#### Required work:
Once you have read the data below, print all of it exactly.

#### Data for this task:

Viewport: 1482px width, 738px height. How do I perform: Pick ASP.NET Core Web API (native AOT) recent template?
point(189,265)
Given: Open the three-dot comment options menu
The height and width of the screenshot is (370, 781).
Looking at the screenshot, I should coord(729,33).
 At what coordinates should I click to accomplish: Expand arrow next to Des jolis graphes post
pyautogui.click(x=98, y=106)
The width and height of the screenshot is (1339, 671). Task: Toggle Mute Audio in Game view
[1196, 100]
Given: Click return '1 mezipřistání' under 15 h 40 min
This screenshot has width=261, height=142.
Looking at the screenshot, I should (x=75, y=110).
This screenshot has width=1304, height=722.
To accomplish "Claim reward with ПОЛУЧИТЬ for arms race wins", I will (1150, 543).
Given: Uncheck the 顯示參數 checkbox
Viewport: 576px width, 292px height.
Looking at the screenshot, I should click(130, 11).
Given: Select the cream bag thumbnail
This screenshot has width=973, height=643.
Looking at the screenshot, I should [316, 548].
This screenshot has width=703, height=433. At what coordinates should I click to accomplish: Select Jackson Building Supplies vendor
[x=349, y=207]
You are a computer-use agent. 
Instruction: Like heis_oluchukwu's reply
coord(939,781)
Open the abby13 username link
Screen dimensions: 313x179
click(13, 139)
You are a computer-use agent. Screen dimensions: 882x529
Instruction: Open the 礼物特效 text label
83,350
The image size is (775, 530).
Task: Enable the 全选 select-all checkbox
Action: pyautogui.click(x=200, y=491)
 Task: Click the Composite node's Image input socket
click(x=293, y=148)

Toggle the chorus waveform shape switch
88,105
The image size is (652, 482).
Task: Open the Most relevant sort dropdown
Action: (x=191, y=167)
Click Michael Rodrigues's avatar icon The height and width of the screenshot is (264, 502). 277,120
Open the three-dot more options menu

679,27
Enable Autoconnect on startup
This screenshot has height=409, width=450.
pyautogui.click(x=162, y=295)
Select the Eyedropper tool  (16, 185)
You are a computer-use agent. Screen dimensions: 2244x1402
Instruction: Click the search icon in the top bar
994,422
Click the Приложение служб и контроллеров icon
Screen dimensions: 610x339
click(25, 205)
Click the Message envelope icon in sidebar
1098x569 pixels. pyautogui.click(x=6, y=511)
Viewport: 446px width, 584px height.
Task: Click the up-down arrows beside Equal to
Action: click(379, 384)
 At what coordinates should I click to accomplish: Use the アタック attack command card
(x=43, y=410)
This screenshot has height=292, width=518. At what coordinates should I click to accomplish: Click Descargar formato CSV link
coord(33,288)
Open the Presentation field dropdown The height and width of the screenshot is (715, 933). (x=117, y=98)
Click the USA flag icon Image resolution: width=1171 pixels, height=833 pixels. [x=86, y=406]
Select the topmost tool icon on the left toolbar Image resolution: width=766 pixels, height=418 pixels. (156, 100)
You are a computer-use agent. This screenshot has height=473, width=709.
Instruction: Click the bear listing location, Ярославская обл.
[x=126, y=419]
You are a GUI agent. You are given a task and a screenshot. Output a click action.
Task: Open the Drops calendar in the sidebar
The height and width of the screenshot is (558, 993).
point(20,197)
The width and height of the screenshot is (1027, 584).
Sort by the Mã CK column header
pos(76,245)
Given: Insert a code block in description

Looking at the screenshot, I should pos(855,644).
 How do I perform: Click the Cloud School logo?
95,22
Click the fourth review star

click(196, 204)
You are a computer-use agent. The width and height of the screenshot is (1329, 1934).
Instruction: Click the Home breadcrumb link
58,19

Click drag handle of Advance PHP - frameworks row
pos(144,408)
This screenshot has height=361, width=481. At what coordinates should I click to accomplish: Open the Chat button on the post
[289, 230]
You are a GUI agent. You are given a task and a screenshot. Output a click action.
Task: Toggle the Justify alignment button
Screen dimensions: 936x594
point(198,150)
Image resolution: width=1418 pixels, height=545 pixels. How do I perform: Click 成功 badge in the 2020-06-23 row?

#### Answer area:
Viewport: 1482px width, 738px height. How do I perform: Pick ASP.NET Core Web API (native AOT) recent template?
point(189,265)
Given: Open the three-dot comment options menu
The height and width of the screenshot is (370, 781).
Looking at the screenshot, I should coord(729,33).
 At what coordinates should I click to accomplish: Expand arrow next to Des jolis graphes post
pyautogui.click(x=98, y=106)
The width and height of the screenshot is (1339, 671). Task: Toggle Mute Audio in Game view
[1196, 100]
Given: Click return '1 mezipřistání' under 15 h 40 min
This screenshot has width=261, height=142.
Looking at the screenshot, I should (x=75, y=110).
This screenshot has width=1304, height=722.
To accomplish "Claim reward with ПОЛУЧИТЬ for arms race wins", I will (1150, 543).
Given: Uncheck the 顯示參數 checkbox
Viewport: 576px width, 292px height.
Looking at the screenshot, I should click(130, 11).
Given: Select the cream bag thumbnail
This screenshot has width=973, height=643.
Looking at the screenshot, I should [316, 548].
This screenshot has width=703, height=433. At what coordinates should I click to accomplish: Select Jackson Building Supplies vendor
[x=349, y=207]
You are a computer-use agent. 
Instruction: Like heis_oluchukwu's reply
coord(939,781)
Open the abby13 username link
Screen dimensions: 313x179
click(13, 139)
You are a computer-use agent. Screen dimensions: 882x529
Instruction: Open the 礼物特效 text label
83,350
The image size is (775, 530).
Task: Enable the 全选 select-all checkbox
Action: pyautogui.click(x=200, y=491)
 Task: Click the Composite node's Image input socket
click(x=293, y=148)

Toggle the chorus waveform shape switch
88,105
The image size is (652, 482).
Task: Open the Most relevant sort dropdown
Action: (x=191, y=167)
Click Michael Rodrigues's avatar icon The height and width of the screenshot is (264, 502). 277,120
Open the three-dot more options menu

679,27
Enable Autoconnect on startup
This screenshot has height=409, width=450.
pyautogui.click(x=162, y=295)
Select the Eyedropper tool  (16, 185)
You are a computer-use agent. Screen dimensions: 2244x1402
Instruction: Click the search icon in the top bar
994,422
Click the Приложение служб и контроллеров icon
Screen dimensions: 610x339
click(25, 205)
Click the Message envelope icon in sidebar
1098x569 pixels. pyautogui.click(x=6, y=511)
Viewport: 446px width, 584px height.
Task: Click the up-down arrows beside Equal to
Action: click(379, 384)
 At what coordinates should I click to accomplish: Use the アタック attack command card
(x=43, y=410)
This screenshot has height=292, width=518. At what coordinates should I click to accomplish: Click Descargar formato CSV link
coord(33,288)
Open the Presentation field dropdown The height and width of the screenshot is (715, 933). (x=117, y=98)
Click the USA flag icon Image resolution: width=1171 pixels, height=833 pixels. [x=86, y=406]
Select the topmost tool icon on the left toolbar Image resolution: width=766 pixels, height=418 pixels. (156, 100)
You are a computer-use agent. This screenshot has height=473, width=709.
Instruction: Click the bear listing location, Ярославская обл.
[x=126, y=419]
You are a GUI agent. You are given a task and a screenshot. Output a click action.
Task: Open the Drops calendar in the sidebar
The height and width of the screenshot is (558, 993).
point(20,197)
The width and height of the screenshot is (1027, 584).
Sort by the Mã CK column header
pos(76,245)
Given: Insert a code block in description

Looking at the screenshot, I should pos(855,644).
 How do I perform: Click the Cloud School logo?
95,22
Click the fourth review star

click(196, 204)
You are a computer-use agent. The width and height of the screenshot is (1329, 1934).
Instruction: Click the Home breadcrumb link
58,19

Click drag handle of Advance PHP - frameworks row
pos(144,408)
This screenshot has height=361, width=481. At what coordinates should I click to accomplish: Open the Chat button on the post
[289, 230]
You are a GUI agent. You are given a task and a screenshot. Output a click action.
Task: Toggle the Justify alignment button
Screen dimensions: 936x594
point(198,150)
Image resolution: width=1418 pixels, height=545 pixels. How do I perform: Click 成功 badge in the 2020-06-23 row?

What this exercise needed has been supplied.